# Vorgegebener Text
-----

11. September 2017
"Trends törnen mich ab!"
Interview geführt von Manuel BergerAbgesehen von In Flames erreicht wohl keine Melodic Death Metal-Band mehr Leute als Arch Enemy. Statt nach dem Verlust Angela Gossows vor drei Jahren einzugehen, wuchs die Popularität der Schweden seit dem Einstieg von Alissa White-Gluz und ihrem Debüt "War Eternal" nur noch weiter. Auch 2017 ist ihr "Will To Power" ungebrochen.
Es gibt ahnbarere Orte, eine Melodic Death Metal-Band zu treffen, als den Balkon des K.I.Z.-Managements. Doch die Aussicht über den Dächer Berlins ist super, die Sonne scheint, die Shades sitzen und Alissa White-Gluz und Michael Amott geben bereitwillig Auskunft über ihr neues Album "Will To Power". Gesprächsstoff bieten Arch Enemy anno 2017 nicht nur wegen der neuen Klargesang-Affinität.
Michael, in der Pressemitteilung zum neuen Album steht ein Zitat von dir: "Ich finde, die Szene ist ziemlich trendgetrieben."
Michael: Naja, ich meinte damit weniger, dass die Metalszene sehr trendgetrieben ist, sondern vielmehr, dass es Trends in ihr gibt.
Welche zum Beispiel?
Michael: Ach, ich weiß nicht. Ich bin ja schon eine Weile dabei und von Zeit zu Zeit kommt etwas auf, worüber alle reden. Erst war es Black Metal, dann Industrial Metal, dann Folk Metal. Und ein paar Jahre später interessiert sich plötzlich keiner mehr dafür. Es wandelt sich einfach ständig und neue Subgenres entstehen. Ich meinte das nicht negativ, sondern will damit ausdrücken, dass Metal eben keine statische Form von Musik ist, sondern sich verändert und entwickelt. Aber: Arch Enemy ist ewig. (grinst)
Versucht ihr auch selbst, euch – im Sinne der Weiterentwicklung – an Trends zu orientieren?
Michael: Nein, überhaupt nicht. Wir blicken eher 'nach innen', wenn es darum geht.
Alissa: Mich törnen Trends ab. Du siehst immer Leute, die einfach nur versuchen, das genaue Gegenteil von etwas zu tun. Ich habe bereits mein halbes Leben lang blaue Haare – seit 1999 oder so. Damals war das ein Statement. Heute hat es jeder und ich denke mir: "Scheiße, ich will braune Haare!" Aber indem man sich gegen den Trend stellt, bedient man ihn irgendwie trotzdem. Musikalisch schenken wir so etwas nicht wirklich Aufmerksamkeit. Wir wollen nicht etwas tun oder nicht tun, weil andere es tun. Wir machen einfach, was unserer Meinung nach den besten Song ergibt.
Michael: Ich sah befreundete Bands, die gerne auf sowas ansprangen und meinten: "Oh, diese Band ist groß, wir wollten mehr wie sie sein." Aber bis du tatsächlich ein paar Songs in diesem Stil zusammenhast und alle ihre Haare abgeschnitten haben, ist der Trend vielleicht schon vorüber.

-----

# Quellenmaterial
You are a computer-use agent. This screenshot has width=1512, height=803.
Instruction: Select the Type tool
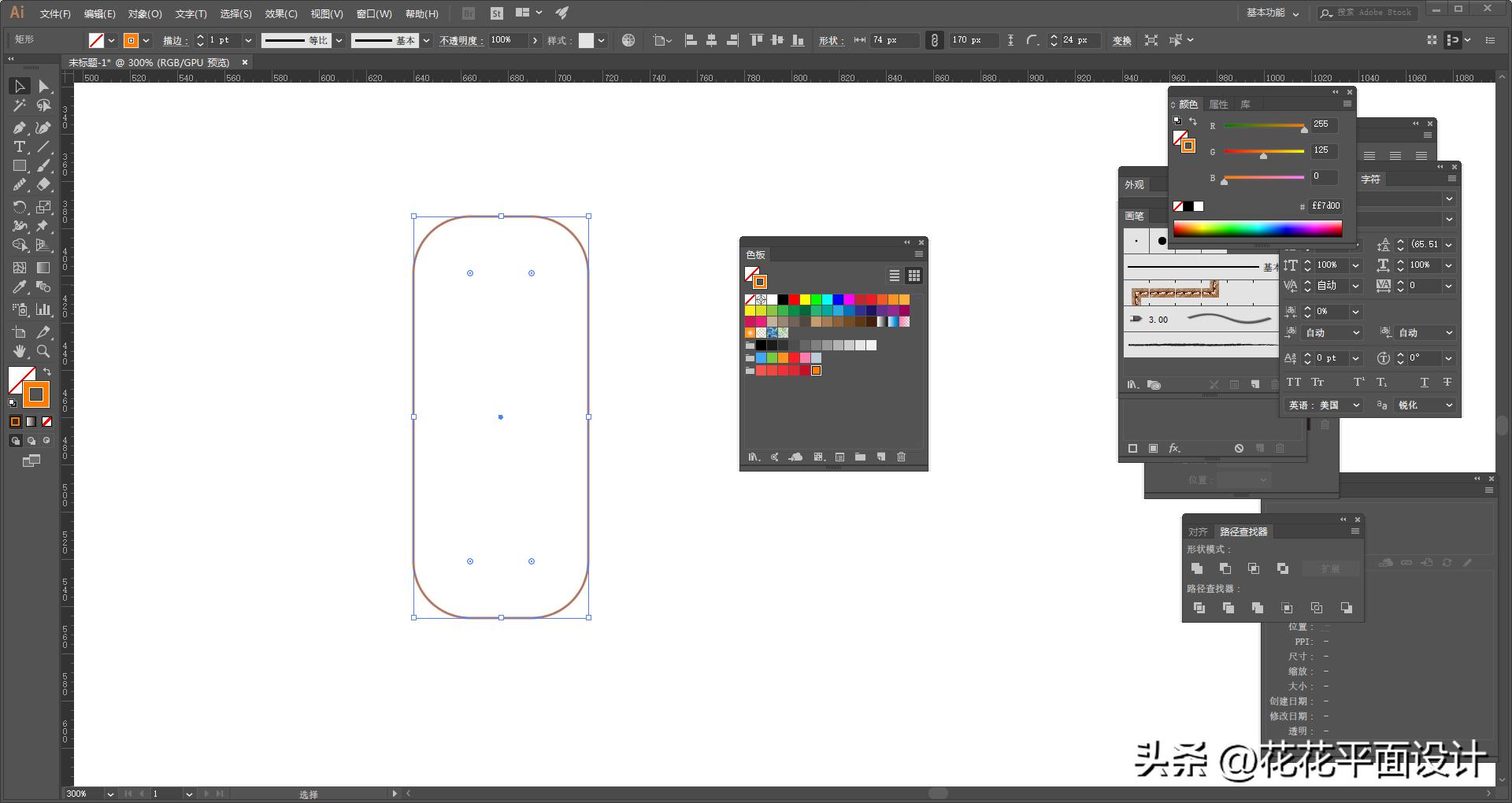18,146
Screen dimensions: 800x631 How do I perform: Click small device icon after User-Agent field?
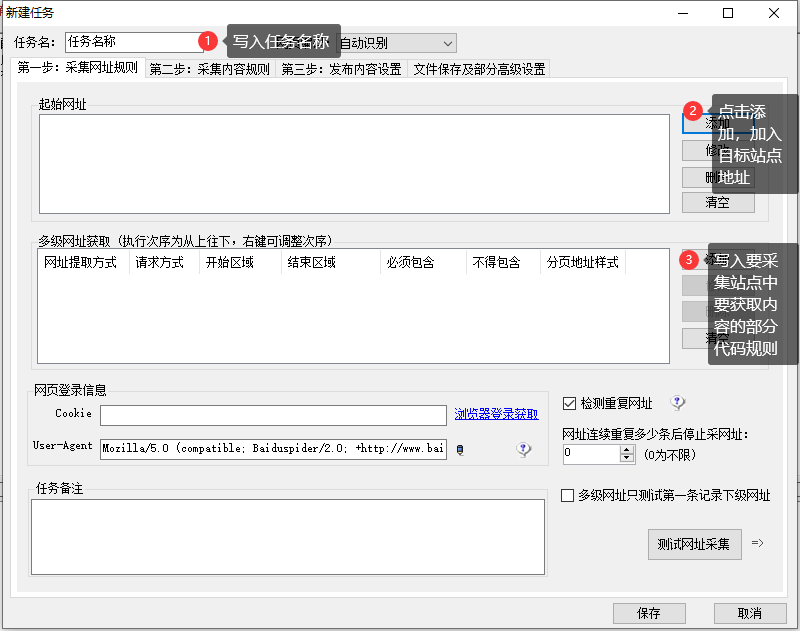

-----

# Aufgabenstellung
Führe das Interview mit Arch Enemy über Trends in der Metalszene im Anschluss an den letzten Satz weiter.

# Antwort
Alissa: Du verlierst dabei auch ein Stück deiner Identität. Warum solltest du ändern wer du bist, sobald du weißt, wer du bist? Bloß basierend darauf, was andere Leute sagen, tun oder hören? Ich habe das nie verstanden. Ich hatte auch Freunde, die sich ein Jahr lang total Gothic-mäßig stylten, im nächsten auf Punk bürsteten und plötzlich Pop oder was auch immer waren. Und das ist nur das Aussehen. Ich mag mir gar nicht ausmalen, wobei sie sonst noch entschieden, es so mir nichts, dir nichts zu überholen ...
Michael: Manche Leuten suchen möglicherweise einfach nur nach einer Identität. Ich finde es wichtig, sich darauf zu konzentrieren, was dich wirklich erfüllt. Und vielleicht wendet sich eines Tages das Blatt und du wirst genau damit populär. (lacht)
Textlich bewegt ihr euch ja ohnehin zeitlos. Es geht in erster Linie um Umweltthemen und innere Konflikte. Bei "Murder Scene" habe ich mich allerdings gefragt, ob es sich auf die aktuelle Situation in den USA bezieht. Du lebst ja als Kanadierin direkt nebenan, Alissa.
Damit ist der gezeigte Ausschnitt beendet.